§ **PASSAGE TO READ**:
——
November 17, 2015: Catching Up

It seems the rain and wind has finally settled in with a bang.  While October’s total was 6.85 inches total for the month, the rains really didn’t begin in earnest until the 24th.  Since the 24th to this morning when I checked the rain gauge, we’ve received a little over 11 inches of rain with more rain being forecasted for most of the next 10 days.  The most important aspect of all this rain is that it’s coming down as snow in the higher altitudes of the Cascades.  And, if the snow pack continues to build over the fall/winter, that’s truly very good for the glacial aquifers as well as all the vast forests in the Puget Sound region and in the Cascade mountain range.

Our biggest concern with this much rain in such a short period of time are overflowing rivers as well as the ground being so wet that the big pines will topple when the high winds (with gusts up to 75 mph) forecasted for today and tomorrow sweep through the area.  The other real concern will be the big branches that  break loose and fall to the ground when the winds whip through. In past wind storms we’ve gathered up fallen branches from a few feet in length to upwards of 20 to 25 feet.  The big branches are heavy and can cause damage depending where they fall and what they fall on.

The front yard with almost two yards of fresh 50/50 soil.

The front yard with almost two yards of fresh 50/50 soil.

We’ve been busy since the last post some days ago.  We spread two yards of earth on the front yards and in other spots in the yard, trimmed back the vegetation that was spreading onto the drive way, weeded, trimmed roses and general pickup around the yard.  We still have a number of tasks to complete if the weather allows but, at the same time, if really adverse weather prevents this before the spring rolls in, that’s OK as well as the major work has been accomplished for the year.

The trimmed Cotoneaster.

The trimmed Cotoneaster.

 

 

Trimming back the driveway reclaimed about three fee on the edges of the drive way.  The Cotoneaster on the left side of the driveway needs trimmed periodically to stop the encroachment.

 

 

 

 

Trimming back the ivy and St. Johns Wort.

Trimming back the ivy and St. Johns Wort.

The opposite edge of the driveway was covered with a combination of ivy and St. Johns Wort, both of which are terribly aggressive and if left unchecked, will spread like crazy.  Nonetheless, we kept at it until finally the invasion had been reversed all the way out to the road.
——
§ **SUPPLIED DATA**:
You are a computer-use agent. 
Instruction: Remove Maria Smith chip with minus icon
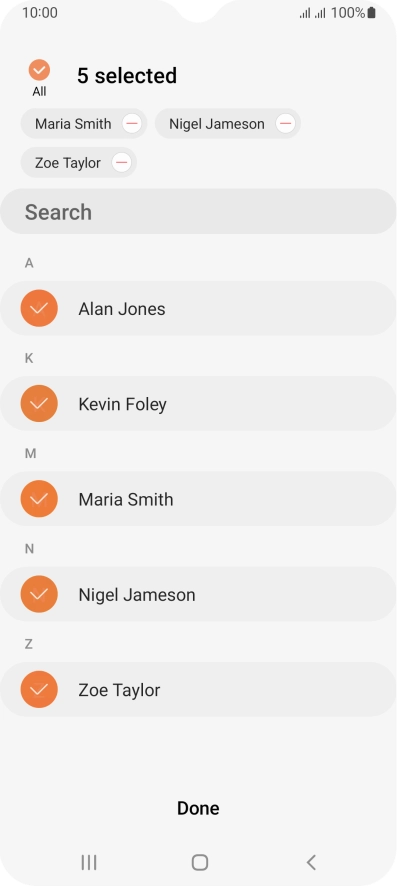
——
§ **ACTIVITY 1**:
Answer these questions about the blog post on the rain and yard work:
(a) What was the rainfall total for October?
(b) How many yards of earth were spread on the front yards and other spots?
(c) Which two plants covered the opposite edge of the driveway?
§ **ACTIVITY 2**:
Pick up the blog post on the rain and yard work after its last sentence and continue writing it.

§ **TASK OUTPUT 1**:
(a) 6.85 inches
(b) Two yards
(c) Ivy and St. Johns Wort

§ **TASK OUTPUT 2**:
The darkish area on the driveway is where detritus had accumulated under the ivy.  By the time we were done, we moved and redistributed almost 10 cubit feet of the earth like material.

 

 

Finally we trimmed the roses.  And, I have to tell you, they did not go “…quietly into the night” as they made sure they gave as good as they got.  While trimming roses has its drawbacks, knowing that the trimming has been completed is satisfying as it means that they’ll be healthier when they begin to grow out in the spring.

Late blooming roses gracing Buddha

Late blooming roses gracing Buddha

 

 

 

One of the crazy things we noticed is that some of the roses were still blooming due to warmer weather clear into late October this year.

 

 

 

 

Pumpkin pancakes made with Kodiak flour

Pumpkin pancakes made with Kodiak flour

Lastly, we had pumpkin pancakes for supper, a perfect ending for a good day.  The interesting thing about these pancakes is that they have approximately 14 – 22 grams of protein depending on the ingredients you use.  One cup of power and one cup of milk gives you 14 grams, substitute milk for the water ups it to 18 grams, and when you add an egg, you’re at 21 grams of protein.

Not bad for carby comfort food, eh?

 

 

So, how can pancakes be so protein rich?  We didn’t do anything other than use Kodiak Power Cake Flapjack and Waffle mix that we came across in our local Costco store some time ago. When we read the ingredient list we were shocked to see that  each serving of mix contained 14 grams of protein, 18 grams is you substituted milk for water, and 21 if you add an egg.

The Kodiak pancake mix tastes absolutely wonderful and since we discovered it, that’s the only pancake flower we used since.  That golden warm look…its from the ironware we use.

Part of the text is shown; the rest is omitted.